British gas justifies the pricing as a ‘slight premium’ to cover the costs of generating green energy. The company highlights the new tariff as a cost-effective option for people looking to use the greenest tariffs.
Part of the green credentials the Green Future Plus offers is its support of the Ecomapua Project, wherein customers can indirectly lend a hand in protecting one hectare of the Amazon rainforest every year. This initiative is certified by the Verified Carbon Standard that issues a single VER certificate for every tonne of mitigated CO2 resulting from the project.
This partnership with the reforestation project lifts British Gas from other cheap green tariff deals that mostly rely on purchasing REGO certificates to guarantee 100% renewable energy.
Additionally, dual fuel users will be able to sustain the growth of around ten trees per household per year that they are under the green tariff.
The introduction of this new tariff supports British Gas owner Centrica’s goal of reducing customer’s emissions of up to 25% by 2030, aiming for a portfolio of 7GW of distributed, flexible and low-carbon technologies.

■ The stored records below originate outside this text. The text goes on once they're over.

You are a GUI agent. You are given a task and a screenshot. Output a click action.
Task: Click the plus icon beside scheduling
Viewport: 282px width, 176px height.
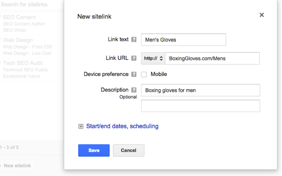(81, 126)
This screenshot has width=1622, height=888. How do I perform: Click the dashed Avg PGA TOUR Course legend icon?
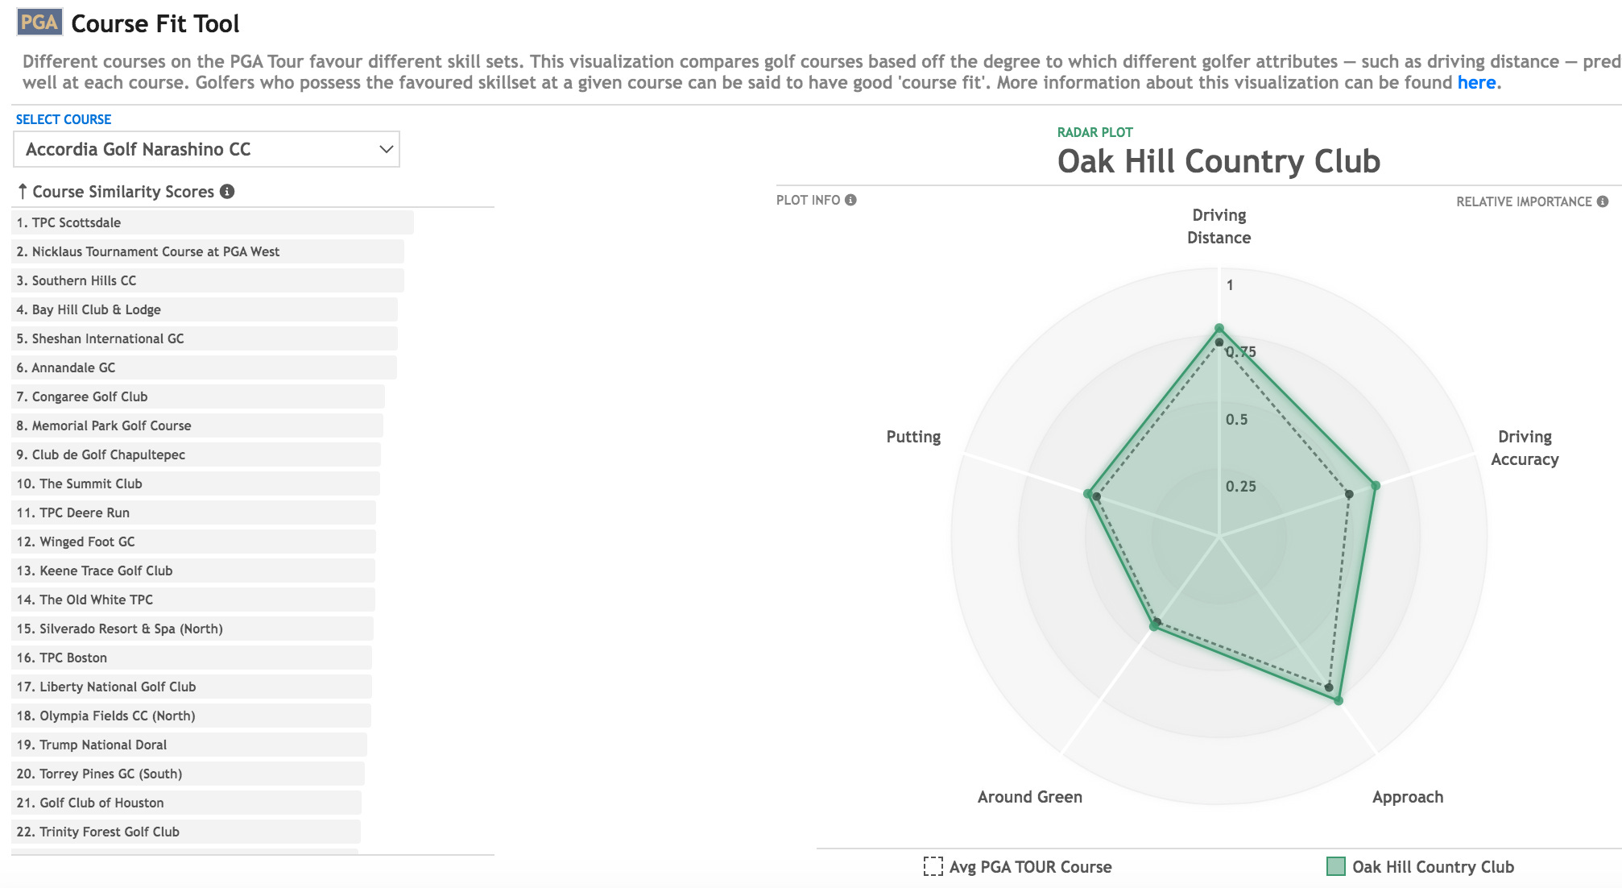[x=932, y=867]
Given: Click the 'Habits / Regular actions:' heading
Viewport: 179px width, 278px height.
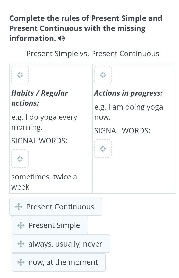Looking at the screenshot, I should point(40,98).
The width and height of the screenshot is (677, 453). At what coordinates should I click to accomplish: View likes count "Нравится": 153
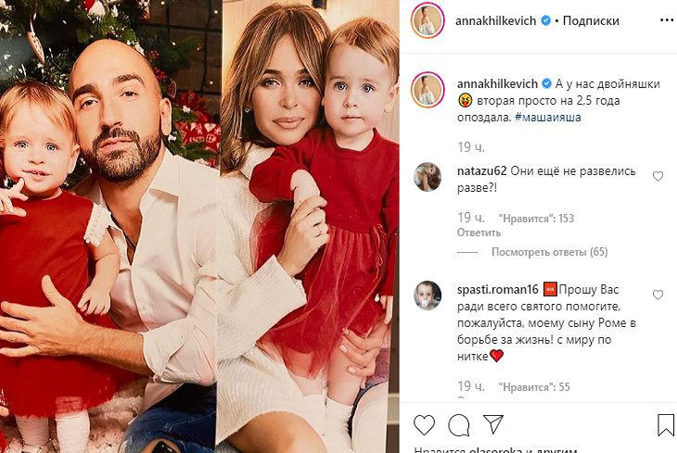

Partnerships and loopholes
Centrica managing director of UK home Dave Kirwan cited the peace of mind customers will achieve once they choose the green tariff that helps them contribute to addressing climate change.
Kirwan highlighted the company’s goal of providing different tariffs to consumers that suit individual needs and ensure that they get environmentally-friendly options via renewable sources. He mentioned the supplier’s headway on reducing carbon emissions by fostering distributed energy solutions and electric vehicle charging.
However, British Gas’ utilisation of REGOs might face criticism due to loopholes pointed out by other players in the energy industry. Good Energy senior forecasting analyst Thomas Harrison stated the REGO loophole is increasingly being exploited, disabling transparency in favor of hiding the difference between suppliers that support fossil fuels versus companies going the extra mile by directly contracting with renewable generators to purchase real green power.
uSwitch energy expert Rik Smith classified the Green Future Plus tariff as mid-table based on its environmental credentials since it’s a mix of electricity coming from traditional and renewable generation, and as well as a small portion of gas from renewable sources. He emphasized that other companies are offering similar packages for less, stating that long-term fixed plans tend to cost more.
Smith said that the critical difference of the new British Gas tariff is its support of tree planting projects and the protection of the Amazon rainforest. It’s a step ahead of other suppliers that also offer renewable energy by buying certificates to match electricity taken from nuclear, coal, or gas sources.
ClimateCare CEO Vaughan Lindsay released a statement regarding the partnership with British Gas, saying the company is pleased to link up with the Big Six supplier to deliver a sustainable energy tariff the customers can choose confidently.
Lindsay acknowledged ClimateCare’s expert teams’ role in ensuring that carbon emissions from the Green Future Plus are offset through high-value projects that provide real, verifiable carbon reductions that address climate change, scaling alternative solutions to green energy along the way.